I actually have the original scan as a PDF. If someone is interested, I
can send it to them or convert it to KES, ARK or whatever where it can be
reprocessed by hand. I'd be happy to get it posted to the site in a less
rushed, more navigationally correct version.
________________________ Peter M. Scialli, Ph.D. Associate, Technical Projects, Bookshare.org www.bookshare.org
A Project of The Benetech Initiative - Technology Serving Humanity peter @benetech.org www.benetech.org
I think we here have as much a philosophical question as a technical one. As no matter what system is implemented or put in place, both on BookShare and within our ocr software, someone will find it not to their liking. On the one hand, having page numbers, sections, chapters, etc kept in the text is invaluable. But then when too much of that info is announced, others object. My personal preference is to have more rather than less kept; and hence, a lenient stripper; but I alredy understand the objections especially among those who do automated continuous reading, convert to mp3 and all the rest.

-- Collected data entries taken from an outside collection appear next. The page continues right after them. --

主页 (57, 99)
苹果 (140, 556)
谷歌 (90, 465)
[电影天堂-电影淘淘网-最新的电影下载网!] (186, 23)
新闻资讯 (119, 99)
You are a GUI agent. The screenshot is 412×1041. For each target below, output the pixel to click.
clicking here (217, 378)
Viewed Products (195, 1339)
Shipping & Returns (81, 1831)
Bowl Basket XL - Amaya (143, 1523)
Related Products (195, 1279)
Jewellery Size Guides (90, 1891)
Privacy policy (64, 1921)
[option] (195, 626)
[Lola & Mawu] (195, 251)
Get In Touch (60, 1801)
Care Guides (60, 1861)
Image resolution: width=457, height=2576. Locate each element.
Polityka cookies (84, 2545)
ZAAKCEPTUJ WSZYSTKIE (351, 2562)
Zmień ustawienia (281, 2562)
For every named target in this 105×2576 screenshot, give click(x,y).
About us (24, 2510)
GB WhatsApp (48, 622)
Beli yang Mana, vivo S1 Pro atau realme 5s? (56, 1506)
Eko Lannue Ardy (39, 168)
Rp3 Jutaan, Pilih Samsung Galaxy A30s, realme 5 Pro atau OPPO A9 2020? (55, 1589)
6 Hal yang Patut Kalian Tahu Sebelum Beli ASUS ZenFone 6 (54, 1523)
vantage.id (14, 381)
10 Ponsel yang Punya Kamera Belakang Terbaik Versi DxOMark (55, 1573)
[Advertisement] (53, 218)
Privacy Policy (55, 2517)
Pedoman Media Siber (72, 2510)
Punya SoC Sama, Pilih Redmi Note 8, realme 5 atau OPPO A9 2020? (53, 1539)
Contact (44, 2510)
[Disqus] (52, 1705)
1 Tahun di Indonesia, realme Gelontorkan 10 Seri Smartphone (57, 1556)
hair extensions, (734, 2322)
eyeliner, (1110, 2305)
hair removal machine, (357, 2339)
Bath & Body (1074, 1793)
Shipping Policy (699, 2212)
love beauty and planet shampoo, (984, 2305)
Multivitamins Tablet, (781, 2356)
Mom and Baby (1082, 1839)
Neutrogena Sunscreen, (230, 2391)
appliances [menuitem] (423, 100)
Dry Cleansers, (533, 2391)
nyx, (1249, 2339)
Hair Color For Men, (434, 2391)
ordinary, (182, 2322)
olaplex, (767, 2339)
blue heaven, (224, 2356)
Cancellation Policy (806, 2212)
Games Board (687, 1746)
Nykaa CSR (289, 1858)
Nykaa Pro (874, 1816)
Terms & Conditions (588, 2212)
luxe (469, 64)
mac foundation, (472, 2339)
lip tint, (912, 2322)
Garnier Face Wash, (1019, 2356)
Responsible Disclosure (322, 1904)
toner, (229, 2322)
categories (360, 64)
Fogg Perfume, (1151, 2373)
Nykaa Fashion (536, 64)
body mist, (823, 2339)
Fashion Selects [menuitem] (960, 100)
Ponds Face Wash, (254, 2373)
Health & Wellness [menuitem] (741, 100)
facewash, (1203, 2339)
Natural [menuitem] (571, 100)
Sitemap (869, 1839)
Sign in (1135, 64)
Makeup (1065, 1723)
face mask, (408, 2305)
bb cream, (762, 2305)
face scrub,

"The Broker" should be a case study in showing just how difficult all this can be especially when dealing with automated tools and rush scanning without hand validating. Unintentionally, and this could in no way have been prevented other than through painstaking effort which would have delayed availability of the book, valuable info was lost. In the short-run, having the book immediately available is more important than having technical glitches dealt with. Perhaps the best solution, in a case such as this, is to have the book immediately made available with the originally scanned copy placed on the step 1 validation page for someone, if they chose, to do the manual finetuning. Then, once validated, the improved copy would replace the original one. That would be the best of both worlds -- quick access but also addressing the real concerns expressed by Ken that the book isn''t optimally labeled internally.